RECORDS

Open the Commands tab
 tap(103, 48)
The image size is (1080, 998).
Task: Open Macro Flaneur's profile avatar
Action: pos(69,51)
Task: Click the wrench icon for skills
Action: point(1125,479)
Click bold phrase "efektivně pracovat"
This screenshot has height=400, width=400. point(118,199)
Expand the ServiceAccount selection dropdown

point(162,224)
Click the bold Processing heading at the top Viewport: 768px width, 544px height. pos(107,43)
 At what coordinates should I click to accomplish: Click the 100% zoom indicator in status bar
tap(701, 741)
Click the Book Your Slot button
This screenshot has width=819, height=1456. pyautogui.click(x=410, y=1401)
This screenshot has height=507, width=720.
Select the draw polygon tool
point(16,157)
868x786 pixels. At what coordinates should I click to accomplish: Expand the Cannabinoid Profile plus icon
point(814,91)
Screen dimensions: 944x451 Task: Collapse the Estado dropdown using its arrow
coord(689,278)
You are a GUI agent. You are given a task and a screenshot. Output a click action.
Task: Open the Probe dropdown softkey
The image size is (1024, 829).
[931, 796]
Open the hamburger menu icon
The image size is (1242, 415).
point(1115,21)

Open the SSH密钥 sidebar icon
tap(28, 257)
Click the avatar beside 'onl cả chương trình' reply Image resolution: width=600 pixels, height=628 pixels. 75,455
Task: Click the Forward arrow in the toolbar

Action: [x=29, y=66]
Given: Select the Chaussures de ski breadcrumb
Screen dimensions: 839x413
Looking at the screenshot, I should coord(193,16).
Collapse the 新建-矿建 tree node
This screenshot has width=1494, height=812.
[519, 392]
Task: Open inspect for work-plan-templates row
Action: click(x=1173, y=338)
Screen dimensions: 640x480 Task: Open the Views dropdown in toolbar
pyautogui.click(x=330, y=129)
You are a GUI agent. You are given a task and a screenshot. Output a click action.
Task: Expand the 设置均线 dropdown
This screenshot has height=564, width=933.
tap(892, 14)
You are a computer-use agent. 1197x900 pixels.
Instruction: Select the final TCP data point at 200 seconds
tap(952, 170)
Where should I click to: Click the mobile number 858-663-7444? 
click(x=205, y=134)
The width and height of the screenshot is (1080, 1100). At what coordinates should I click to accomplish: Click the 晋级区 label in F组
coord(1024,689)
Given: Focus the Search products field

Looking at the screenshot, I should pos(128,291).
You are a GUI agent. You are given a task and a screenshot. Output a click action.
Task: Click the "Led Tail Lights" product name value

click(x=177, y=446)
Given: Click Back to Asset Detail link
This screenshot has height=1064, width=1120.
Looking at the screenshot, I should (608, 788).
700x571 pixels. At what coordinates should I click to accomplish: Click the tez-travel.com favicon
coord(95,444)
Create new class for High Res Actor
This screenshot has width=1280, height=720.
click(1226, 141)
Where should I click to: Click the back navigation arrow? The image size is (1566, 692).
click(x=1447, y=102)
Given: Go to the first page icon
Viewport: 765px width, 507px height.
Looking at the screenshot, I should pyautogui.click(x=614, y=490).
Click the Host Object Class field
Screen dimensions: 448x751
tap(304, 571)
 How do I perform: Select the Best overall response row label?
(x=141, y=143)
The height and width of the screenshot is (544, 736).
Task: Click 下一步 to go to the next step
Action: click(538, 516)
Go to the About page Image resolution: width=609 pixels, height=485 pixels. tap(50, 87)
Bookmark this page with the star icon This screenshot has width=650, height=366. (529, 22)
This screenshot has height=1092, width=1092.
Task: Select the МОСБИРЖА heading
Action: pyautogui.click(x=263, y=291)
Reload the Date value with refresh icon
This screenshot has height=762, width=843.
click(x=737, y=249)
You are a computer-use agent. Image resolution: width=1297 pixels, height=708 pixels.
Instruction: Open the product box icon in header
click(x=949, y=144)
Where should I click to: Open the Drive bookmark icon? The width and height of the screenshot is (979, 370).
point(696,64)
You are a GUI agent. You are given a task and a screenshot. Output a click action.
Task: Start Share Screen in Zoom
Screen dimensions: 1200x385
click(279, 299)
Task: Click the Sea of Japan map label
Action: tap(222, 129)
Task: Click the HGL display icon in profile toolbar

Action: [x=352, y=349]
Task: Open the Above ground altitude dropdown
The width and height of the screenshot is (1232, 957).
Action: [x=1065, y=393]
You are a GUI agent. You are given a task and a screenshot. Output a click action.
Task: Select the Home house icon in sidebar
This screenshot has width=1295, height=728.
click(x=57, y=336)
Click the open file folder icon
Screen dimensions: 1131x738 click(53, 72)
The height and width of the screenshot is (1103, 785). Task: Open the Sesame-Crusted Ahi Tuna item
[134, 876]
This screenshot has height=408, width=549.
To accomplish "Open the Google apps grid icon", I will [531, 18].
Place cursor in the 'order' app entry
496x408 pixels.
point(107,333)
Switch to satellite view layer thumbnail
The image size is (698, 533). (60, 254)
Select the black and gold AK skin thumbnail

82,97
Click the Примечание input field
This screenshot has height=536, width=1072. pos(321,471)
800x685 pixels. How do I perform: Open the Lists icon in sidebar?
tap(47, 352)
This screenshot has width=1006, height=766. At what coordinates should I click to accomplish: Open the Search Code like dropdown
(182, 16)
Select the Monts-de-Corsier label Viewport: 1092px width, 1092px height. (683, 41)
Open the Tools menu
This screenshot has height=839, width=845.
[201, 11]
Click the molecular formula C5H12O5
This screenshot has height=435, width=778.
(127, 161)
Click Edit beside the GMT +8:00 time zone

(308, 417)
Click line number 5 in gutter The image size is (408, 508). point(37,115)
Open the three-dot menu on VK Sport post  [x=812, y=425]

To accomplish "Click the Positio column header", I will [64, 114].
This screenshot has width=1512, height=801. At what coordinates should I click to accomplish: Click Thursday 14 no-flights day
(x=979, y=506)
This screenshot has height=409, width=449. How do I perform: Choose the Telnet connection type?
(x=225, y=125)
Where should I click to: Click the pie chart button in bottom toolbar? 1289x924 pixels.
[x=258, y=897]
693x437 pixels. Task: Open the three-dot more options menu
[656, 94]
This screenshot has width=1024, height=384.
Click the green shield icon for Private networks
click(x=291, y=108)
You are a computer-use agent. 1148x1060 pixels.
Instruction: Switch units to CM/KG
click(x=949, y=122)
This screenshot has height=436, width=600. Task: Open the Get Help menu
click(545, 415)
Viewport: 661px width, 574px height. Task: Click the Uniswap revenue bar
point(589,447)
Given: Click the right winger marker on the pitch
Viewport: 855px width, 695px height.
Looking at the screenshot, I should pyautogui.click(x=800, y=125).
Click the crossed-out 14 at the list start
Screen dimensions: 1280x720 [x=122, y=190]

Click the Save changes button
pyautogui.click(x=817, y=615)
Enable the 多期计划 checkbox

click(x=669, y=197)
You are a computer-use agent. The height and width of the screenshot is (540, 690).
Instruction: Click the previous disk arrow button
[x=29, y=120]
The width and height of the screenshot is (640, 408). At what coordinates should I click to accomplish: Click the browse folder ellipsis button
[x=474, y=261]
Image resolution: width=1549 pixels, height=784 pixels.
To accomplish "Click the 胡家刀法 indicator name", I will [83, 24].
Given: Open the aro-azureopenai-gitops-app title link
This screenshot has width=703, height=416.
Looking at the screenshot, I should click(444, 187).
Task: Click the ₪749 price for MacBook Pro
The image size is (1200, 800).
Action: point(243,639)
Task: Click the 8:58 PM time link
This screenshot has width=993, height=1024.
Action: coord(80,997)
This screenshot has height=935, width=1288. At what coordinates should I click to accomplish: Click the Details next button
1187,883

ABOUT THIS TASK
Go through the listing above and repeat all of it exactly.

REPLY
Open the Commands tab
 tap(103, 48)
The image size is (1080, 998).
Task: Open Macro Flaneur's profile avatar
Action: pos(69,51)
Task: Click the wrench icon for skills
Action: point(1125,479)
Click bold phrase "efektivně pracovat"
This screenshot has height=400, width=400. point(118,199)
Expand the ServiceAccount selection dropdown

point(162,224)
Click the bold Processing heading at the top Viewport: 768px width, 544px height. pos(107,43)
 At what coordinates should I click to accomplish: Click the 100% zoom indicator in status bar
tap(701, 741)
Click the Book Your Slot button
This screenshot has width=819, height=1456. pyautogui.click(x=410, y=1401)
This screenshot has height=507, width=720.
Select the draw polygon tool
point(16,157)
868x786 pixels. At what coordinates should I click to accomplish: Expand the Cannabinoid Profile plus icon
point(814,91)
Screen dimensions: 944x451 Task: Collapse the Estado dropdown using its arrow
coord(689,278)
You are a GUI agent. You are given a task and a screenshot. Output a click action.
Task: Open the Probe dropdown softkey
The image size is (1024, 829).
[931, 796]
Open the hamburger menu icon
The image size is (1242, 415).
point(1115,21)

Open the SSH密钥 sidebar icon
tap(28, 257)
Click the avatar beside 'onl cả chương trình' reply Image resolution: width=600 pixels, height=628 pixels. 75,455
Task: Click the Forward arrow in the toolbar

Action: [x=29, y=66]
Given: Select the Chaussures de ski breadcrumb
Screen dimensions: 839x413
Looking at the screenshot, I should coord(193,16).
Collapse the 新建-矿建 tree node
This screenshot has width=1494, height=812.
[519, 392]
Task: Open inspect for work-plan-templates row
Action: click(x=1173, y=338)
Screen dimensions: 640x480 Task: Open the Views dropdown in toolbar
pyautogui.click(x=330, y=129)
You are a GUI agent. You are given a task and a screenshot. Output a click action.
Task: Expand the 设置均线 dropdown
This screenshot has height=564, width=933.
tap(892, 14)
You are a computer-use agent. 1197x900 pixels.
Instruction: Select the final TCP data point at 200 seconds
tap(952, 170)
Where should I click to: Click the mobile number 858-663-7444? 
click(x=205, y=134)
The width and height of the screenshot is (1080, 1100). At what coordinates should I click to accomplish: Click the 晋级区 label in F组
coord(1024,689)
Given: Focus the Search products field

Looking at the screenshot, I should pos(128,291).
You are a GUI agent. You are given a task and a screenshot. Output a click action.
Task: Click the "Led Tail Lights" product name value

click(x=177, y=446)
Given: Click Back to Asset Detail link
This screenshot has height=1064, width=1120.
Looking at the screenshot, I should (608, 788).
700x571 pixels. At what coordinates should I click to accomplish: Click the tez-travel.com favicon
coord(95,444)
Create new class for High Res Actor
This screenshot has width=1280, height=720.
click(1226, 141)
Where should I click to: Click the back navigation arrow? The image size is (1566, 692).
click(x=1447, y=102)
Given: Go to the first page icon
Viewport: 765px width, 507px height.
Looking at the screenshot, I should pyautogui.click(x=614, y=490).
Click the Host Object Class field
Screen dimensions: 448x751
tap(304, 571)
 How do I perform: Select the Best overall response row label?
(x=141, y=143)
The height and width of the screenshot is (544, 736).
Task: Click 下一步 to go to the next step
Action: click(538, 516)
Go to the About page Image resolution: width=609 pixels, height=485 pixels. tap(50, 87)
Bookmark this page with the star icon This screenshot has width=650, height=366. (529, 22)
This screenshot has height=1092, width=1092.
Task: Select the МОСБИРЖА heading
Action: pyautogui.click(x=263, y=291)
Reload the Date value with refresh icon
This screenshot has height=762, width=843.
click(x=737, y=249)
You are a computer-use agent. Image resolution: width=1297 pixels, height=708 pixels.
Instruction: Open the product box icon in header
click(x=949, y=144)
Where should I click to: Open the Drive bookmark icon? The width and height of the screenshot is (979, 370).
point(696,64)
You are a GUI agent. You are given a task and a screenshot. Output a click action.
Task: Start Share Screen in Zoom
Screen dimensions: 1200x385
click(279, 299)
Task: Click the Sea of Japan map label
Action: tap(222, 129)
Task: Click the HGL display icon in profile toolbar

Action: [x=352, y=349]
Task: Open the Above ground altitude dropdown
The width and height of the screenshot is (1232, 957).
Action: [x=1065, y=393]
You are a GUI agent. You are given a task and a screenshot. Output a click action.
Task: Select the Home house icon in sidebar
This screenshot has width=1295, height=728.
click(x=57, y=336)
Click the open file folder icon
Screen dimensions: 1131x738 click(53, 72)
The height and width of the screenshot is (1103, 785). Task: Open the Sesame-Crusted Ahi Tuna item
[134, 876]
This screenshot has height=408, width=549.
To accomplish "Open the Google apps grid icon", I will [531, 18].
Place cursor in the 'order' app entry
496x408 pixels.
point(107,333)
Switch to satellite view layer thumbnail
The image size is (698, 533). (60, 254)
Select the black and gold AK skin thumbnail

82,97
Click the Примечание input field
This screenshot has height=536, width=1072. pos(321,471)
800x685 pixels. How do I perform: Open the Lists icon in sidebar?
tap(47, 352)
This screenshot has width=1006, height=766. At what coordinates should I click to accomplish: Open the Search Code like dropdown
(182, 16)
Select the Monts-de-Corsier label Viewport: 1092px width, 1092px height. (683, 41)
Open the Tools menu
This screenshot has height=839, width=845.
[201, 11]
Click the molecular formula C5H12O5
This screenshot has height=435, width=778.
(127, 161)
Click Edit beside the GMT +8:00 time zone

(308, 417)
Click line number 5 in gutter The image size is (408, 508). point(37,115)
Open the three-dot menu on VK Sport post  [x=812, y=425]

To accomplish "Click the Positio column header", I will [64, 114].
This screenshot has width=1512, height=801. At what coordinates should I click to accomplish: Click Thursday 14 no-flights day
(x=979, y=506)
This screenshot has height=409, width=449. How do I perform: Choose the Telnet connection type?
(x=225, y=125)
Where should I click to: Click the pie chart button in bottom toolbar? 1289x924 pixels.
[x=258, y=897]
693x437 pixels. Task: Open the three-dot more options menu
[656, 94]
This screenshot has width=1024, height=384.
Click the green shield icon for Private networks
click(x=291, y=108)
You are a computer-use agent. 1148x1060 pixels.
Instruction: Switch units to CM/KG
click(x=949, y=122)
This screenshot has height=436, width=600. Task: Open the Get Help menu
click(545, 415)
Viewport: 661px width, 574px height. Task: Click the Uniswap revenue bar
point(589,447)
Given: Click the right winger marker on the pitch
Viewport: 855px width, 695px height.
Looking at the screenshot, I should pyautogui.click(x=800, y=125).
Click the crossed-out 14 at the list start
Screen dimensions: 1280x720 [x=122, y=190]

Click the Save changes button
pyautogui.click(x=817, y=615)
Enable the 多期计划 checkbox

click(x=669, y=197)
You are a computer-use agent. The height and width of the screenshot is (540, 690).
Instruction: Click the previous disk arrow button
[x=29, y=120]
The width and height of the screenshot is (640, 408). At what coordinates should I click to accomplish: Click the browse folder ellipsis button
[x=474, y=261]
Image resolution: width=1549 pixels, height=784 pixels.
To accomplish "Click the 胡家刀法 indicator name", I will [83, 24].
Given: Open the aro-azureopenai-gitops-app title link
This screenshot has width=703, height=416.
Looking at the screenshot, I should click(444, 187).
Task: Click the ₪749 price for MacBook Pro
The image size is (1200, 800).
Action: point(243,639)
Task: Click the 8:58 PM time link
This screenshot has width=993, height=1024.
Action: coord(80,997)
This screenshot has height=935, width=1288. At what coordinates should I click to accomplish: Click the Details next button
1187,883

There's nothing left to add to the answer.